On August 22, 1724, Captains Jeremiah Moulton and Johnson Harmon led 200 rangers to the main Abenaki village on the Kennebec River, Norridgewock, Maine, to kill Father Sébastien Râle and destroy the settlement. On the 23rd, there were 160 Abenaki, many of whom were killed as they tried to escape. The Rangers fired on the canoes filled with families. Harmon noted that at least 50 bodies went downstream before the rangers could retrieve them for their scalps. At least 31 Abenaki chose to fight, which allowed the others to escape. Most of the defenders were killed. Lieutenant Richard Jacques killed Râle in the opening moments of the battle; Chief Mog was killed, and the rangers massacred nearly two dozen women and children. The English had casualties of two militiamen and one Nauset. (Note: The man killed, Jeremy Queach, was misidentified as a Mohawk in a contemporary history by Samuel Penhallow. However, recent research has shown he was a Nauset Indian from what is today Yarmouth, Massachusetts, on Cape Cod.) Harmon destroyed the Abenaki farms, and those who had escaped were forced to abandon their village and moved northward to the Abenaki village of St Francois (Odanak, Quebec). Many of the Indians were routed, leaving 26 warriors dead and 14 wounded. Harmon's son-in-law Lieutenant Richard Jacques scalped Father Râle. Chief Wissememet was also killed.

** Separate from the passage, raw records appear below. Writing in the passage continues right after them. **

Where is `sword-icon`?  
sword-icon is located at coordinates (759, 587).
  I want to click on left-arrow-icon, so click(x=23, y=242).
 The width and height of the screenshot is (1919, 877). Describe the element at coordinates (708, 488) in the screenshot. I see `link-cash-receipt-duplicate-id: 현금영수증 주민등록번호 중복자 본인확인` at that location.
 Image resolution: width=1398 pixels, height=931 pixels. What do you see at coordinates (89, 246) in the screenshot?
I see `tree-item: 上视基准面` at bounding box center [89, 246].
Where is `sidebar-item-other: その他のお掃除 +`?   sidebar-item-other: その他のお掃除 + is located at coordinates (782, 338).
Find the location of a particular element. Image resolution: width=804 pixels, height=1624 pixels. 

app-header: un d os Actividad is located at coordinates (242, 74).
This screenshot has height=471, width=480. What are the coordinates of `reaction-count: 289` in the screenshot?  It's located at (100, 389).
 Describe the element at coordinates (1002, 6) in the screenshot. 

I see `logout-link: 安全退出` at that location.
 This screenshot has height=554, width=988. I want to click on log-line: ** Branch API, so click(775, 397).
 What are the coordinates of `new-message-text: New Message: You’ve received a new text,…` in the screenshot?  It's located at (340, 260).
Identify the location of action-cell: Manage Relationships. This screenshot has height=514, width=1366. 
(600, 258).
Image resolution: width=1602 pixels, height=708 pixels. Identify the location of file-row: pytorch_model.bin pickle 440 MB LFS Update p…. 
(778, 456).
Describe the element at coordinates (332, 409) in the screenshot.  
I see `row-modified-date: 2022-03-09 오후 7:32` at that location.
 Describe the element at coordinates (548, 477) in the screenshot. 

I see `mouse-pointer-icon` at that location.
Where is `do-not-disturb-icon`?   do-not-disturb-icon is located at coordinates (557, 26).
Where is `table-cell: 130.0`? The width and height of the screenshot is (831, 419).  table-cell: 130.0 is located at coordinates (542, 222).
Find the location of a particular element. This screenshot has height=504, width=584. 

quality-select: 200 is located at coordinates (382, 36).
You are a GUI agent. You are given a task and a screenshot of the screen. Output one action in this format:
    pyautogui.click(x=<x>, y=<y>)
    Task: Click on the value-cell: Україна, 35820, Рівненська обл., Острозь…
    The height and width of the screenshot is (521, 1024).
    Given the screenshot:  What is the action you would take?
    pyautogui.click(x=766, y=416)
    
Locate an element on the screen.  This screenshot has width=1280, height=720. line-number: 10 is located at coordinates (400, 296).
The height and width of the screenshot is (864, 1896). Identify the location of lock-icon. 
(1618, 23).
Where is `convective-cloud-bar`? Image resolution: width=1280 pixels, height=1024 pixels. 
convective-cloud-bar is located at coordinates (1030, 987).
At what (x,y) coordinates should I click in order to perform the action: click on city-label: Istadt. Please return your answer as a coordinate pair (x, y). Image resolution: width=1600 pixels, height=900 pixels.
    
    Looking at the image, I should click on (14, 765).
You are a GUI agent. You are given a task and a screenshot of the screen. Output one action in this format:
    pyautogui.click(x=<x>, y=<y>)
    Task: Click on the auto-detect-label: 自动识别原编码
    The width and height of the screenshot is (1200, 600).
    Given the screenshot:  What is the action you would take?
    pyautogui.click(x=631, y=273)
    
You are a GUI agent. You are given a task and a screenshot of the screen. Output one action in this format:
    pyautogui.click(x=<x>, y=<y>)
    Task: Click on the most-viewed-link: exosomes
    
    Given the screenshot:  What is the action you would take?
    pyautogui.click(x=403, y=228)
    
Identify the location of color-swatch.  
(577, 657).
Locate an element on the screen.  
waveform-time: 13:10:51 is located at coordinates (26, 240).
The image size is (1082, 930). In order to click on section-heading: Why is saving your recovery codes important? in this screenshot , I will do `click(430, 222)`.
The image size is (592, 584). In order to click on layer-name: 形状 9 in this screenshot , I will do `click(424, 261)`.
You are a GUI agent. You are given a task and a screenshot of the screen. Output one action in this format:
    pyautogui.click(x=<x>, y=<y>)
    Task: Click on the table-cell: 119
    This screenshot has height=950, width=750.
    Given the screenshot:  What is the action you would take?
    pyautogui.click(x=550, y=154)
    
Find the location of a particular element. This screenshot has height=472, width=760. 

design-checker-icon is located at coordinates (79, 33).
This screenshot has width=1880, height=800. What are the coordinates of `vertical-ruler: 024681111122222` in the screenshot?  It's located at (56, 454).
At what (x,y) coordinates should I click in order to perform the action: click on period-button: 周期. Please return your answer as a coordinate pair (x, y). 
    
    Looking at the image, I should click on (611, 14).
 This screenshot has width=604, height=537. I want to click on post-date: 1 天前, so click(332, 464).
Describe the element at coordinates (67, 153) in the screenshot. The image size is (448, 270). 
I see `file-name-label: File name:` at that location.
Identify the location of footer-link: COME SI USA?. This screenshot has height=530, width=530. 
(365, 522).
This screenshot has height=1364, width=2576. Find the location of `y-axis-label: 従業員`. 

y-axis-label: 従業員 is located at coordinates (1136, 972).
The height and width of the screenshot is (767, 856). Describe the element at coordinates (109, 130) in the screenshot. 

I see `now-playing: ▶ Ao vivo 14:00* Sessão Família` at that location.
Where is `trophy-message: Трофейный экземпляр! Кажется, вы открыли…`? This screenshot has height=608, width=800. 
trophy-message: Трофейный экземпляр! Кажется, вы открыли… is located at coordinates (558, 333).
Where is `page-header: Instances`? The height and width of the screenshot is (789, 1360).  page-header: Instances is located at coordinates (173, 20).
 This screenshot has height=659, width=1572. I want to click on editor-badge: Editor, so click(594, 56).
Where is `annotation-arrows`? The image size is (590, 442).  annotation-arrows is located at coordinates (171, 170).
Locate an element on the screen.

The soldiers mutilated Râle's body; his scalp was later redeemed in Boston with those of the other dead. The Boston authorities gave a reward for the scalps, and Harmon was promoted. Thereafter, the French and Indians claimed that the missionary died "a martyr" at the foot of a large cross set in the central square, drawing the soldiers' attention to himself to save his parishioners. The English militia claimed that he was "a bloody incendiary" shot in a cabin while reloading his flintlock. A Mohawk named Christian, who accompanied the troops, slipped back after they had departed and set the village and church ablaze.

== Aftermath ==
The 150 Abenaki survivors returned to bury the fallen before abandoning Norridgewock for St. Francis and Becancour, Quebec. Some later returned to the area. Râle was interred beneath the altar at which he had ministered to his converts. In 1833, Bishop Benedict Joseph Fenwick dedicated an 11-foot tall obelisk monument, erected by subscription, over his grave at what is today St. Sebastian's Cemetery at Old Point in Madison, Maine.